Description of the task:
Starting with the line that contains "Task: Open the 113 - 104 (OT) result link", give again exactly and only each line through the end of the records; include the last line and exclude pictures.

Collected data entries
○ ○ ○

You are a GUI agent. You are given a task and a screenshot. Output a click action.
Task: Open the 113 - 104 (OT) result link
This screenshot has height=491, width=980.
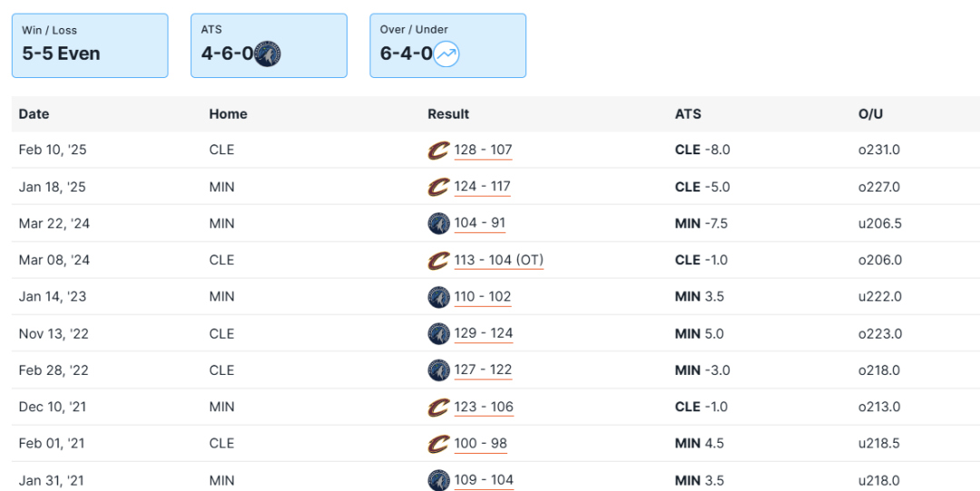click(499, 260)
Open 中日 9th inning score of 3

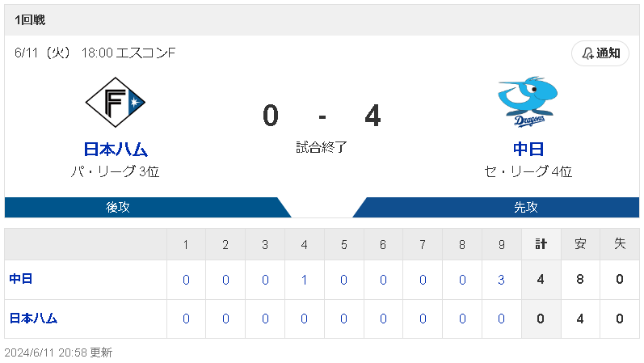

○ ○ ○

Reply to the exercise:
Task: Open the 113 - 104 (OT) result link
This screenshot has height=491, width=980.
click(499, 260)
Open 中日 9th inning score of 3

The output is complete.